Polycom and Juniper jointly announced work they are doing to connect the Polycom video conferencing infrastructure to the Juniper policy server. What does this dynamic connection between the application and the network do that supports all this marketing hype? Let's take a look.Polycom and Juniper are working on dynamic signaling between the application (video conferencing ) and the network. The key development is shown in the diagram below as the "Dynamic Signaling" occurring between the Polycom DMA and the Junos Space SRC.

This "Dynamic Signaling" is the application letting the network know that it would like to start up a high bandwidth, high priority application (a video call), and the endpoints involved in that call. The network then has the opportunity to determine if sufficient resources exist to properly support that call, and then either OKs it, or denies it. Deny the call? How does this help us?

It's all about bandwidth management. I have posted on this topic before, here and here. Bandwidth management is critical for video conferencing because video consumes a lot of bandwidth, wants to actually use all that bandwidth, and requires high priority treatment at the same time. When the demand for bandwidth is higher than the supply, a mechanism is needed to provide feedback to the application to either get it to downgrade its demands or to not initiate the next call, e.g. call-admission-control (CAC).

Up until now the primary mechanism enterprises have had for bandwidth management is the call manager or gatekeeper within the enterprise infrastructure. With this announcement, Polycom and Juniper are offering a new option, using intelligence in the service provider infrastructure for bandwidth management within the wide area network. Service providers may choose to offer this functionality as an additional value for using their network.

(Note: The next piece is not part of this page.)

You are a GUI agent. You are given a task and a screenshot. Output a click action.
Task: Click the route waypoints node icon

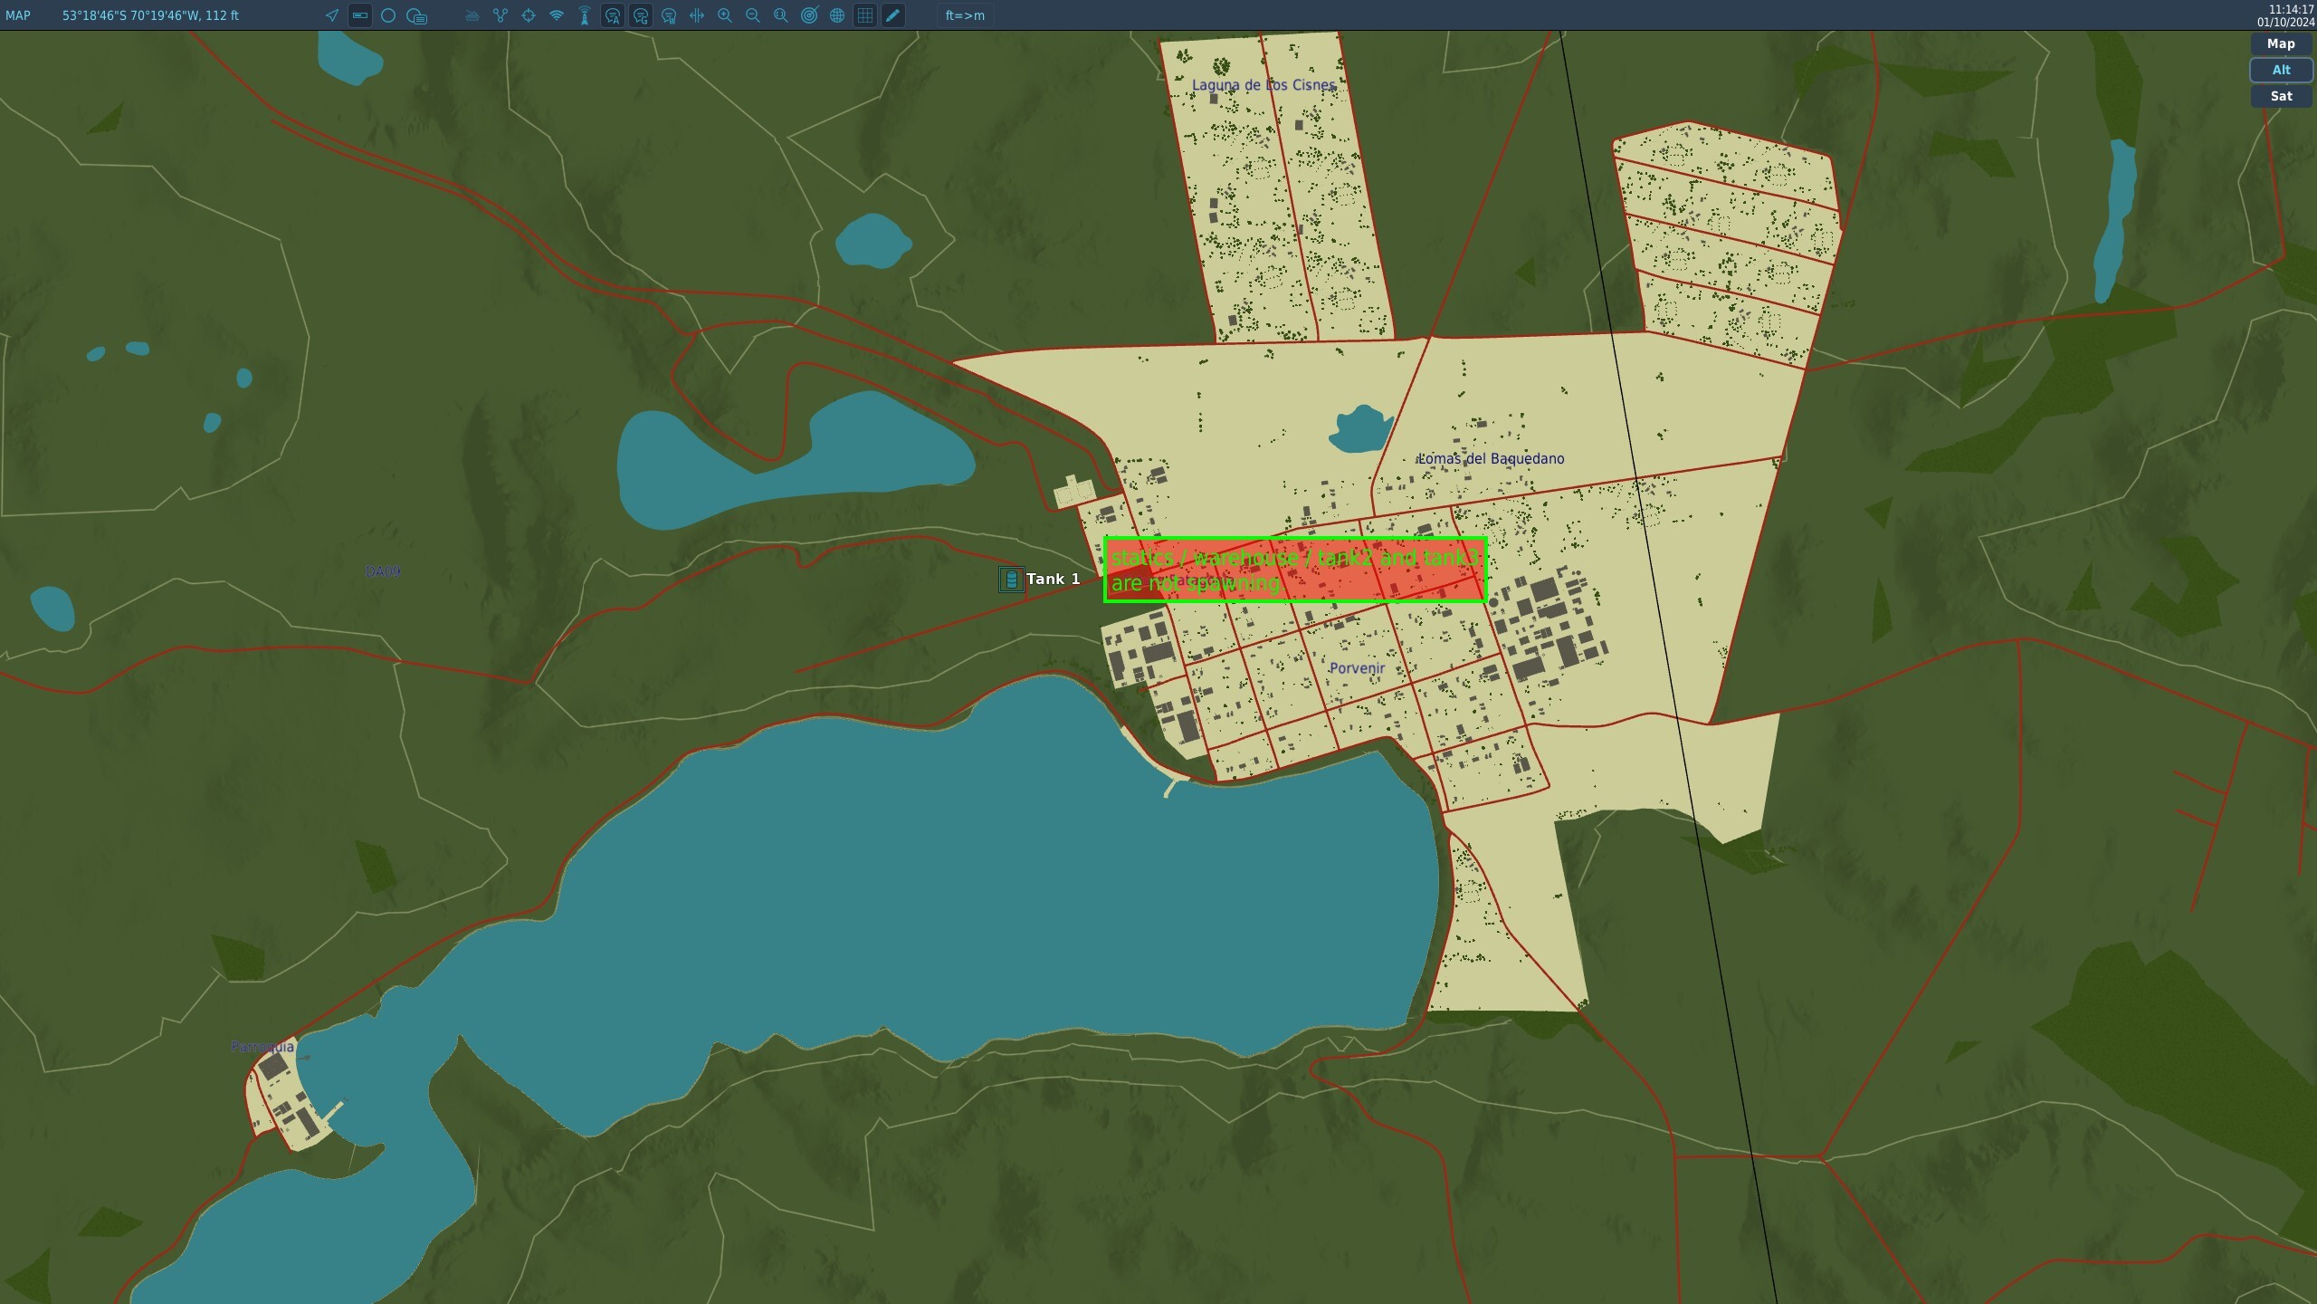click(501, 15)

In turn, this may change the way enterprises do gatekeeper deployment within their own infrastructure. Previously, I have always recommended designs with a single gatekeeper so that bandwidth management can be done across the entire enterprise. However with this new BW management capability, it's now possible to deploy regional gatekeepers or campus-based gatekeepers and allow them to do local management and leave the WAN bandwidth management to the service provider. This helps with the resiliency of the design because a centralized gatekeeper has always been a single point of failure.

But there's an additional capability that's being offered here with this Polycom-Juniper connection, and that is the ability for the service provider to optimize the use of their network. The service provider can now utilize a higher percentage of their network because they can control peak usage with call admission control. This may mean that during a peak traffic time an enterprise is denied a call, even though their own bandwidth utilization maximums have not been exceeded. It will be interesting to see how that deal is negotiated.

There's another value created by this interconnection between the video conferencing infrastructure and service provider that has to do with QOS marking. Today, traffic streams have to be identified by the local area network or at least by the WAN edge router, and marked appropriately before being passed to the service provider network. With a dynamic interaction between the infrastructure and the service provider, it is now possible for the service provider to dynamically identify the specific endpoints and port values associated with high-priority video streams.

This may simplify the tricky QOS problem associated with desktop video conferencing, because the enterprise infrastructure can identify a videoconferencing stream at the application level, and pass this information to the service provider, where the service provider can dynamically mark that stream as it enters the wide area network. This solves the problem within the wide area network and on the receiving local area network, but does not solve the problem on the transmitting local area network. Nevertheless this is an interesting step in the right direction.

For the last 30 years, we have taken the approach that we supply some amount of bandwidth between endpoints, and the applications have to fit into that bandwidth. If it gets crowded in there, things slow down a bit, but no one is excluded. Because these applications have been predominantly data applications, this approach has worked fine.

But if we look across the fence at the PSTN, we see that traditional voice communications has taken a different approach. For voice we always allocated a fixed amount of bandwidth across the network to support the call (64 Kbps) and the network checked to make sure it was free, available, and dedicated to this call. If the bandwidth was not available, the network delivers the bad news in the form of a trunk-busy signal.

Video conferencing has characteristics that fall somewhere in between. A video conferencing call can run at a lower bandwidth, but video quality and motion handling suffer. Enterprises may be willing to allow some classes of video to be forced down in bandwidth (e.g. desktop video) while wanting others (e.g. Telepresence) to maintain full rate. To really make this work well, we need communications in both directions between the network and the application. The application requests the bandwidth it needs, and the network tells it how much it can have. And the network may downgrade bandwidth availability in the middle of a call as network demand increases.

It will be critically important in this kind of environment to have good reporting tools so both the service provider and enterprise can understand how often they are getting full rate and how often calls are being run at a lower rate. Correlation between network conditions and video conferencing (application) information will be critical to understanding if it is time for upgrades or policy changes to better optimize the environment or the ROI.